Element and text location data

+++

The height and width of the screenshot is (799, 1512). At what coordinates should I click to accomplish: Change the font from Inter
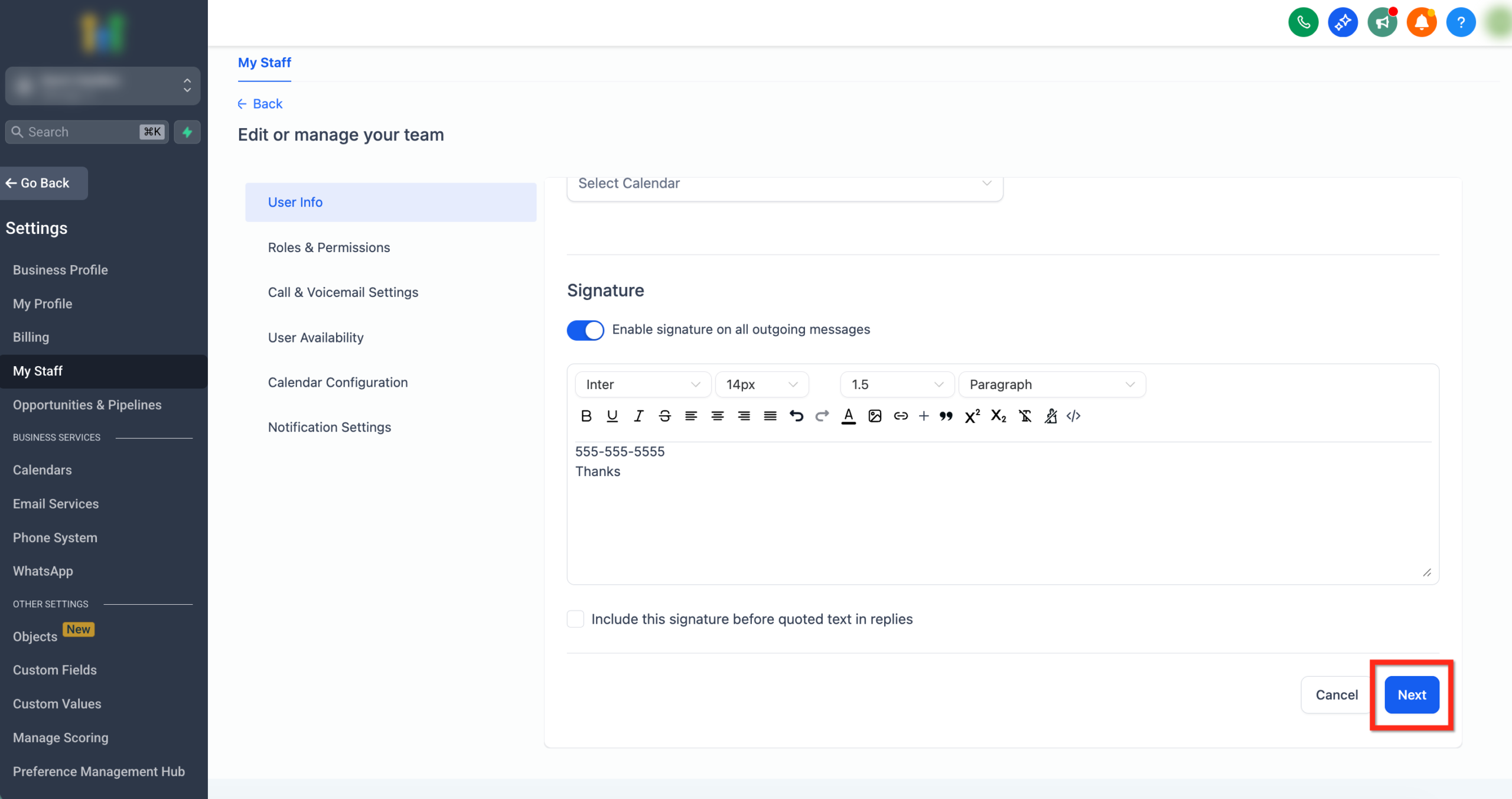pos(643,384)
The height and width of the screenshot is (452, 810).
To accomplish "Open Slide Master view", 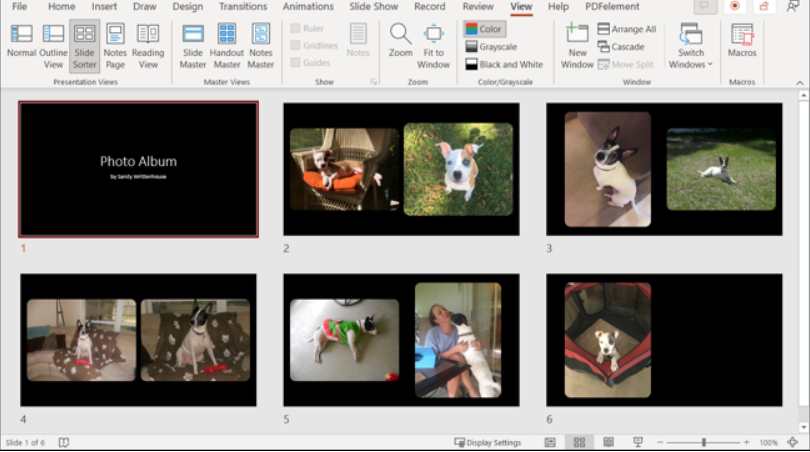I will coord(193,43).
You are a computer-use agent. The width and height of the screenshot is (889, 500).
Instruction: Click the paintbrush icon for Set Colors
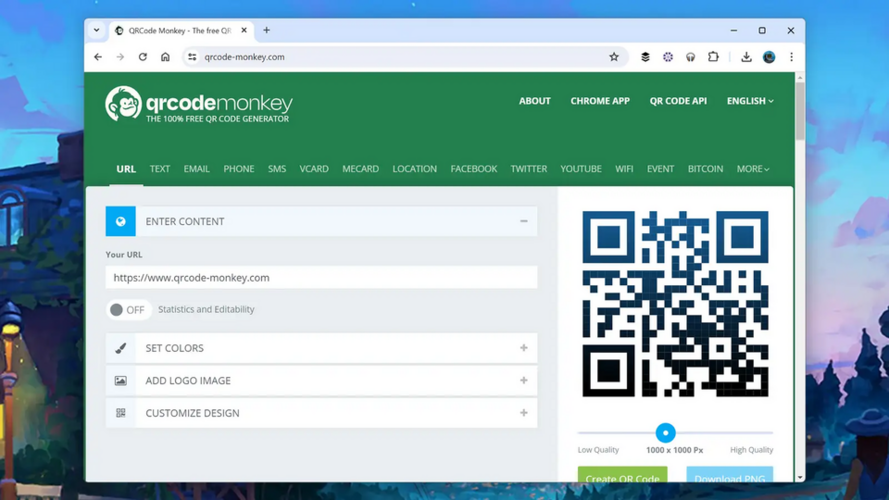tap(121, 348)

+++

> Written task: Rewrite the listing between the line holding "You are a computer-use" and the end of the listing, inclusive, substituting "brush icon" for "paintbrush icon" and changing nothing else. Leave out the pictures.

> Expected answer:
You are a computer-use agent. The width and height of the screenshot is (889, 500).
Instruction: Click the brush icon for Set Colors
tap(121, 348)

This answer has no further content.